Dig Your Own Hole is the second studio album by English electronica duo the Chemical Brothers, released on 7 April 1997. It was recorded between 1995 and 1997 and features Noel Gallagher of Oasis and Beth Orton as guest vocalists.

It was the band's first UK number one album, achieving this peak in the charts on 19 April 1997. Five singles were released from the album, two of which reached number one in the UK: "Setting Sun", "Where Do I Begin", "Block Rockin' Beats", "Elektrobank" and "The Private Psychedelic Reel". The album has been included in several British magazines' lists of the best albums ever. The success of the album led The Chemical Brothers to be much sought-after remixers, and the duo released a mix album in 1998 entitled Brothers Gonna Work It Out.

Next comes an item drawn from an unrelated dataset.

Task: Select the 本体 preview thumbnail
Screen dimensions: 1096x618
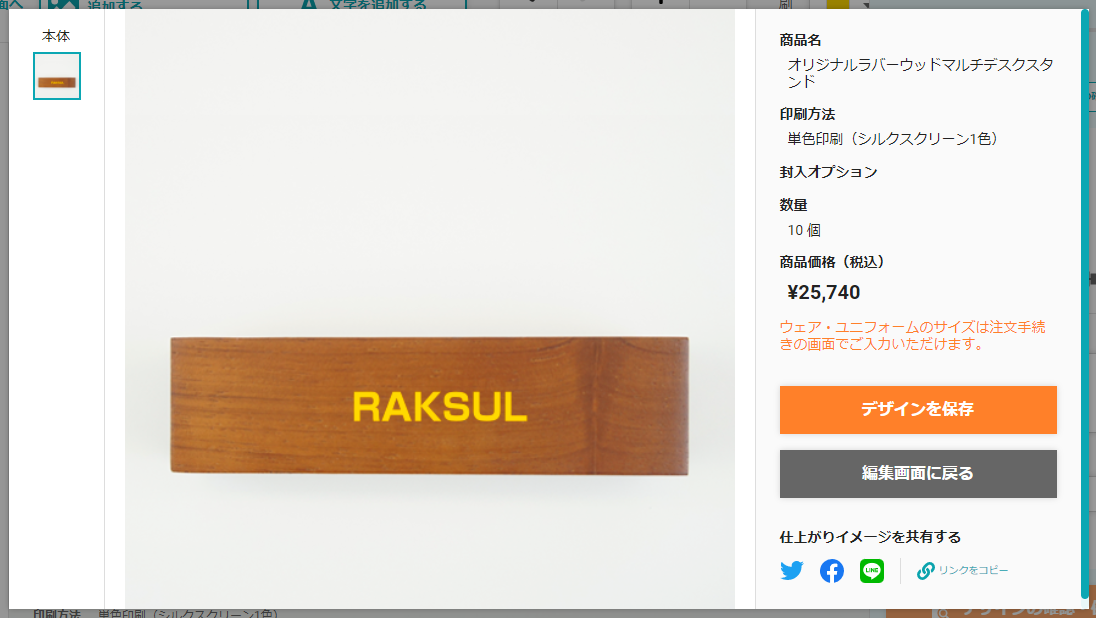Action: (x=57, y=76)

The album stands as the duo's longest studio album, exactly fourteen minutes longer than the band's debut album Exit Planet Dust.


The booklet for the album contains various pictures. The single covers of "Setting Sun", "Block Rockin' Beats" and "Elektrobank" are all featured, in addition to a picture of an orange, a photo showing the scene used for the cover of Exit Planet Dust except from behind, and various other images. This album was also the last album to use the original Freestyle Dust logo.

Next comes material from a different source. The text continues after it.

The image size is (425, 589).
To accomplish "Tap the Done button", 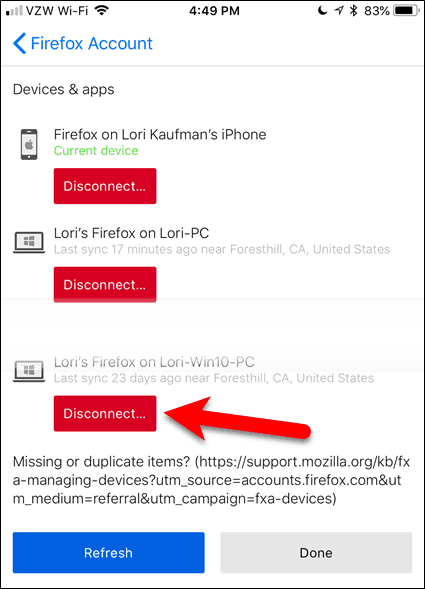I will click(316, 553).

After The Chemical Brothers' successful debut album, Exit Planet Dust, released in June 1995, the duo continued to tour but quickly sought to record new material. Following the release of "Life Is Sweet", the final single from that album, the duo had changed labels from Junior Boy's Own to Virgin, with Virgin getting credit on their album Exit Planet Dust as well under the liner notes. The duo released an EP, Loops of Fury in January 1996, consisting of new material and a remix of one of the band's earliest and signature tracks, "Chemical Beats".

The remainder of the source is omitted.